(Dataset entries)
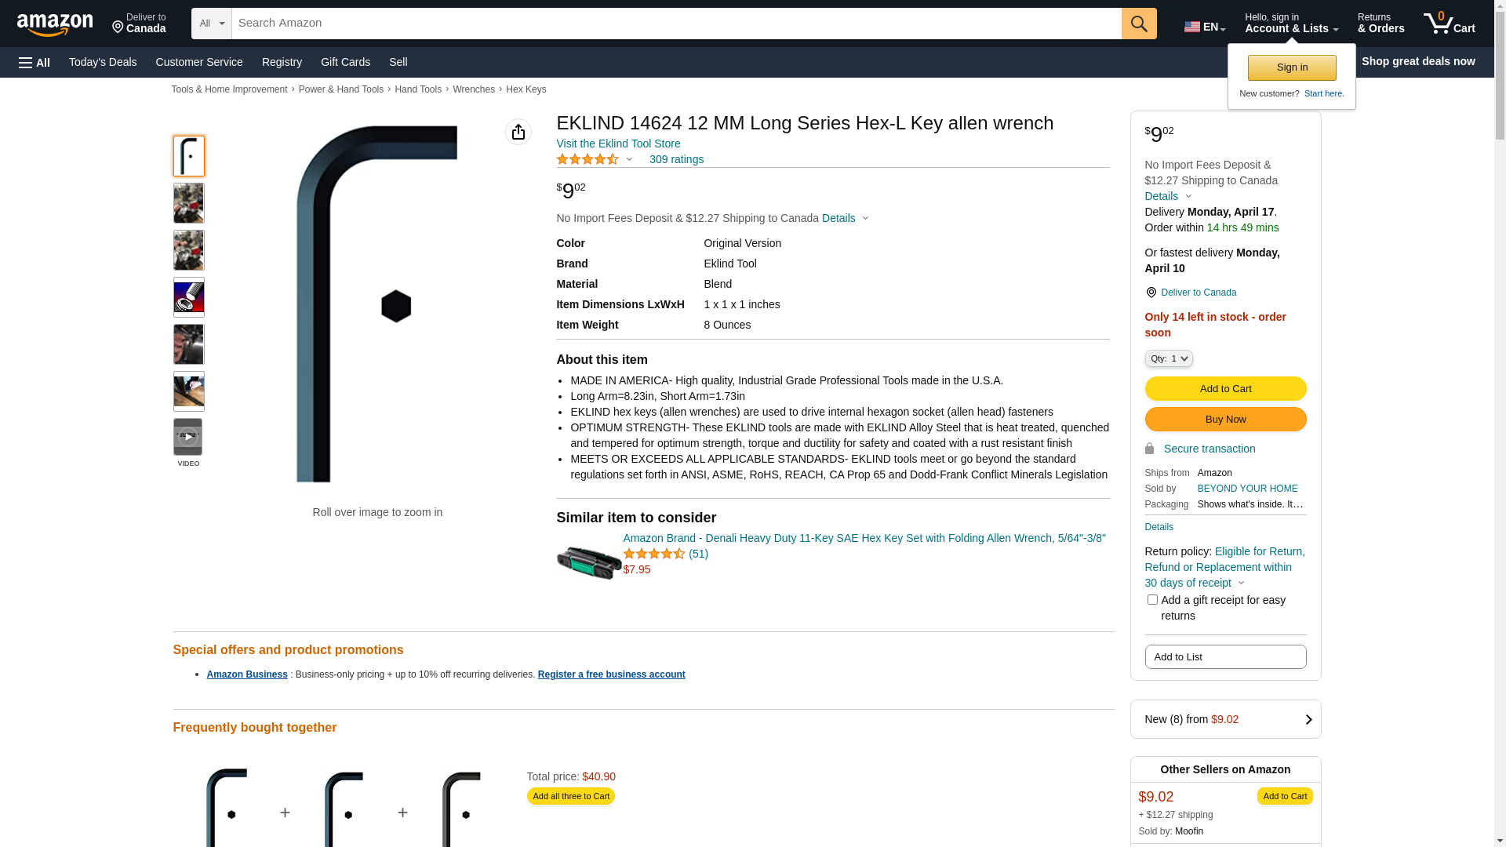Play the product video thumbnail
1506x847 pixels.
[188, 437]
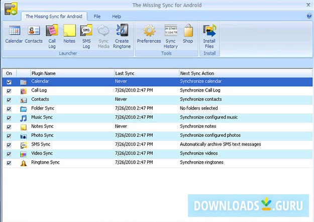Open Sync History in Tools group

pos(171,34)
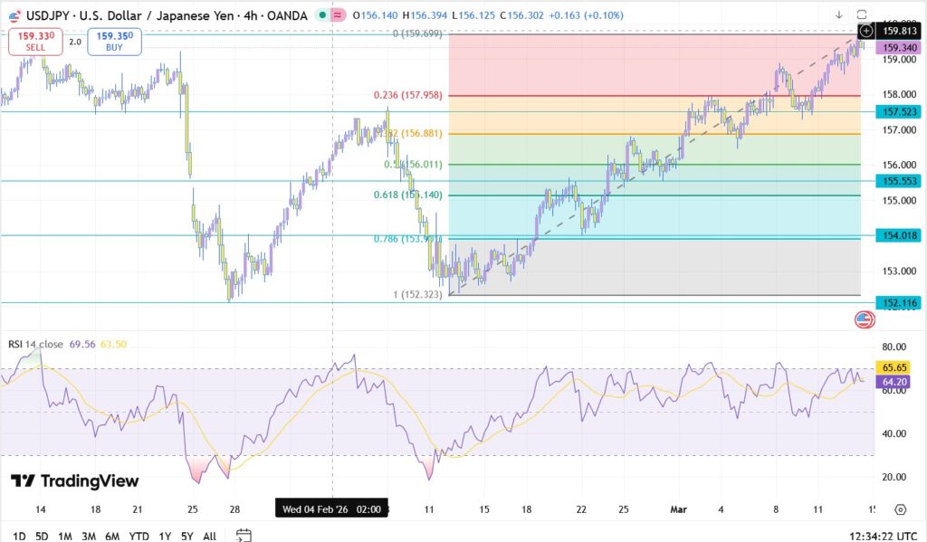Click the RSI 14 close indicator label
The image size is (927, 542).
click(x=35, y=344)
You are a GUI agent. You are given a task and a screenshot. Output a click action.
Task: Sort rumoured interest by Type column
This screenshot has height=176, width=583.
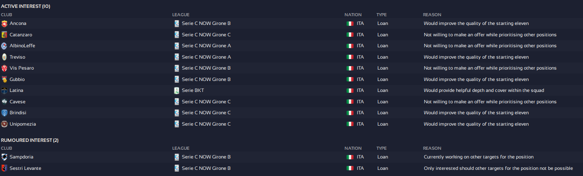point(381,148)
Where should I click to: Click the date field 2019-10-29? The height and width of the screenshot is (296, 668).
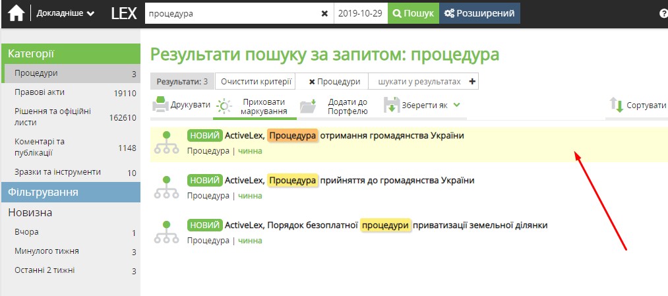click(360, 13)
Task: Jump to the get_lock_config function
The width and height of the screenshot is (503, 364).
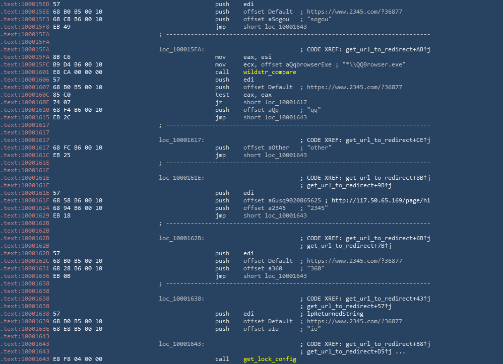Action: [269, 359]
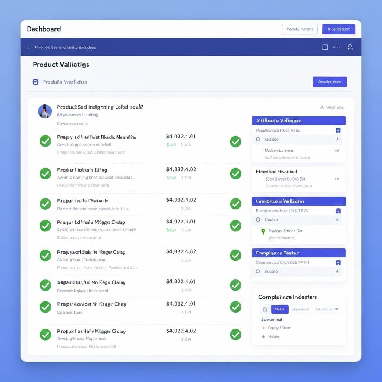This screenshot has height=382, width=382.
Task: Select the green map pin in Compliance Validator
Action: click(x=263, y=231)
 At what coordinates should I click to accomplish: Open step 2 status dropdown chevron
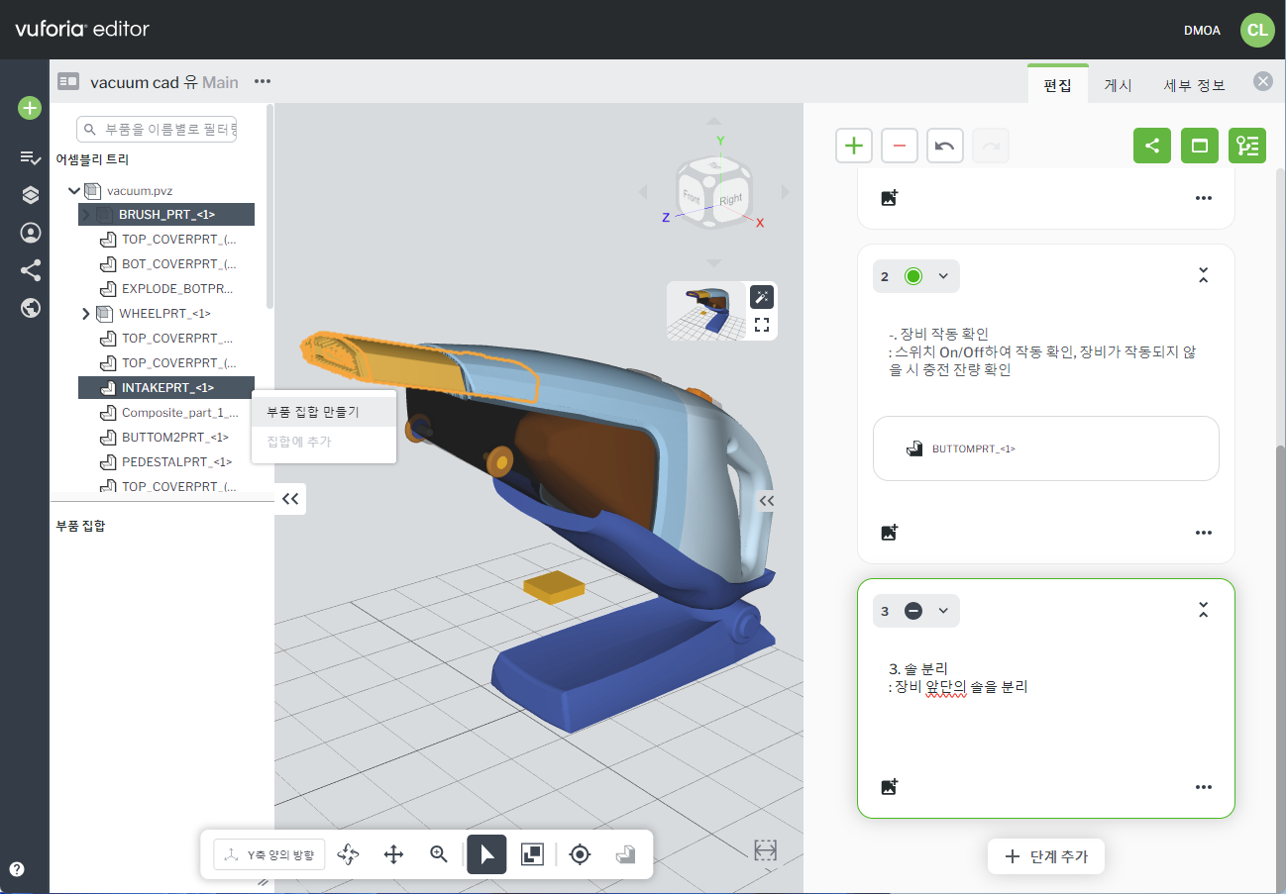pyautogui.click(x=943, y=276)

* * *

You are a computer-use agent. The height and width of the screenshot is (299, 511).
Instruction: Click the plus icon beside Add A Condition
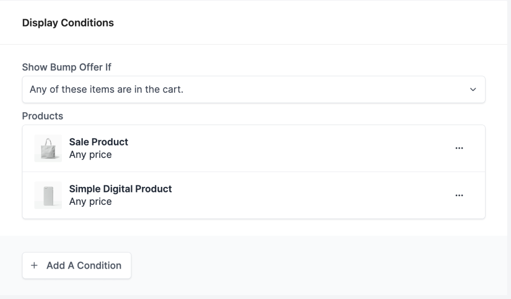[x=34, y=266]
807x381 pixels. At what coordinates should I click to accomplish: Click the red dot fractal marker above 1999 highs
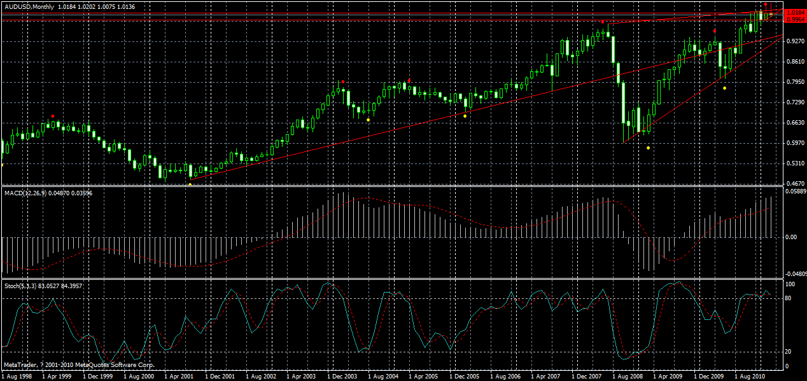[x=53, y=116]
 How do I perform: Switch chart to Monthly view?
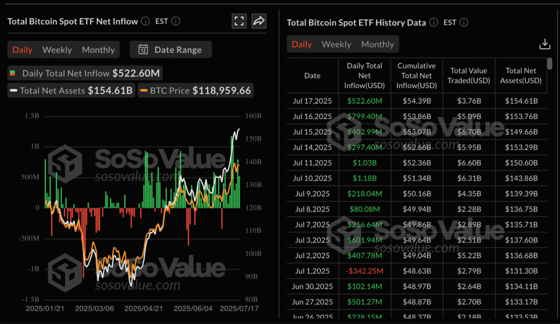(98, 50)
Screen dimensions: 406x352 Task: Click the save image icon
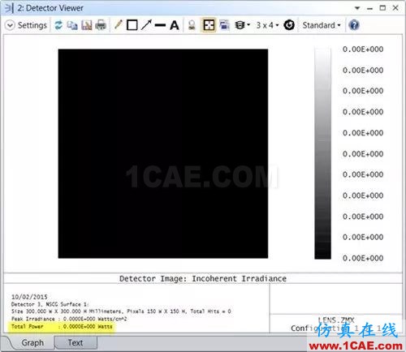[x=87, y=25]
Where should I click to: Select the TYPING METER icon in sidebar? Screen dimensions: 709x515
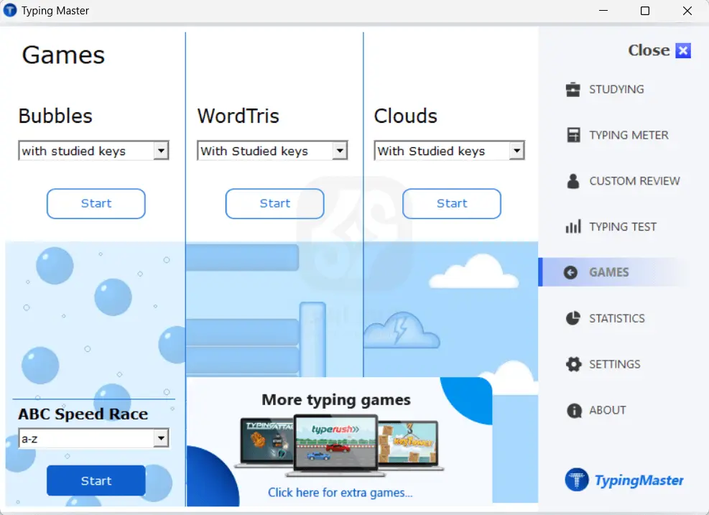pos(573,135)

▶ [Goal of the exercise] Exercise for the records above: copy only the lines from the one with "You are a GUI" to the one with "Task: Jump to the get_lock_config function", both ends kept, and drop the pictures.

▶ [Response to the task]
You are a GUI agent. You are given a task and a screenshot. Output a click action.
Task: Sort rumoured interest by Type column
This screenshot has height=176, width=583.
point(381,148)
Where should I click to: Click the date field 2019-10-29? The height and width of the screenshot is (296, 668).
click(360, 13)
Task: Jump to the get_lock_config function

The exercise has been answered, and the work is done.